Am 31. Mai 2024 ist auf dem Mannheimer Marktplatz der Polizist Rouven L. bei einer Messerattacke durch einen Islamisten tödlich verletzt worden. Diese Tat geht uns ans Herz und hat schon jetzt die Mannheimer Stadtgesellschaft tief geprägt.

In meiner heutigen Rede im Plenum des Deutschen Bundestages spreche ich als Abgeordnete meiner Heimatstadt Mannheim. Wir alle, können den Schmerz von Rouvens Familie nicht nehmen, aber wir können handeln. Die Frage ist nicht, ob wir es tun, sondern wie und mit welcher Geschwindigkeit wir es tun.

Mannheim ist eine offene Stadt, bei uns leben Menschen aus über 160 Nationen unterschiedlichster Religionen. Diese Vielfalt ist unsere Normalität und wir zeigen, wie man mit dieser Unterschiedlichkeit in Frieden und in einem respektvollen Miteinander leben kann. Das, was passiert ist, ist nicht unser Mannheim.

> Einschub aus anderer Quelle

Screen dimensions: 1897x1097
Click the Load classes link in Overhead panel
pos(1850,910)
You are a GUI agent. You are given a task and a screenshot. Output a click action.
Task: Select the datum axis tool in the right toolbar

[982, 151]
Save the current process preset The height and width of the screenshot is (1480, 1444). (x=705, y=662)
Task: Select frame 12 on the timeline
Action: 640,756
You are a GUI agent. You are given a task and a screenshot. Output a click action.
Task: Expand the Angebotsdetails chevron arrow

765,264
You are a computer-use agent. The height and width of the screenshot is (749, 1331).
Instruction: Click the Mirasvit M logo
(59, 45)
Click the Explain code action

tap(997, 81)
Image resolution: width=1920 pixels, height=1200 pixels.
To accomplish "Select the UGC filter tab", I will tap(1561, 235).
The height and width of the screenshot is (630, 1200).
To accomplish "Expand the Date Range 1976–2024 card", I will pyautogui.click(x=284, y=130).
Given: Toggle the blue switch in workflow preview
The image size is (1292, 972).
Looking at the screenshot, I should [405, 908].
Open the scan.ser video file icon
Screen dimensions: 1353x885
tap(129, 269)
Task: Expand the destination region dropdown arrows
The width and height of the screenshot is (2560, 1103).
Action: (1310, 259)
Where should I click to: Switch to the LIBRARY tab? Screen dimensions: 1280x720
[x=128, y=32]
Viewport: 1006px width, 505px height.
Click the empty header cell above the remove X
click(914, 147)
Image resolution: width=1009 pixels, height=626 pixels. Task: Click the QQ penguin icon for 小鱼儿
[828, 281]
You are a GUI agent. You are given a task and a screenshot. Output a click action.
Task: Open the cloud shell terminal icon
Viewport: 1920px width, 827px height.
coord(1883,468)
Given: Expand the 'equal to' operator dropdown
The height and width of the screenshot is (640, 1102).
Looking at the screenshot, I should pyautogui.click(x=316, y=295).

Das eigentliche Problem in diesem Land ist, dass wir zu bestimmten Themen, wie Islamismus, Integration und Zuwanderung keine Debatten führen, ohne Menschen in Schubladen zu stecken. Und die Politik, das sind auch wir, ist Teil davon. Es gab immer wieder Stimmen aus den demokratischen Reihen, die auf die Gefahren des Islamismus aufmerksam gemacht haben. Diese Stimmen müssen jedoch aus der Mitte dieses Hauses kommen.

Es gilt: zuhören, Realitäten benennen und handeln!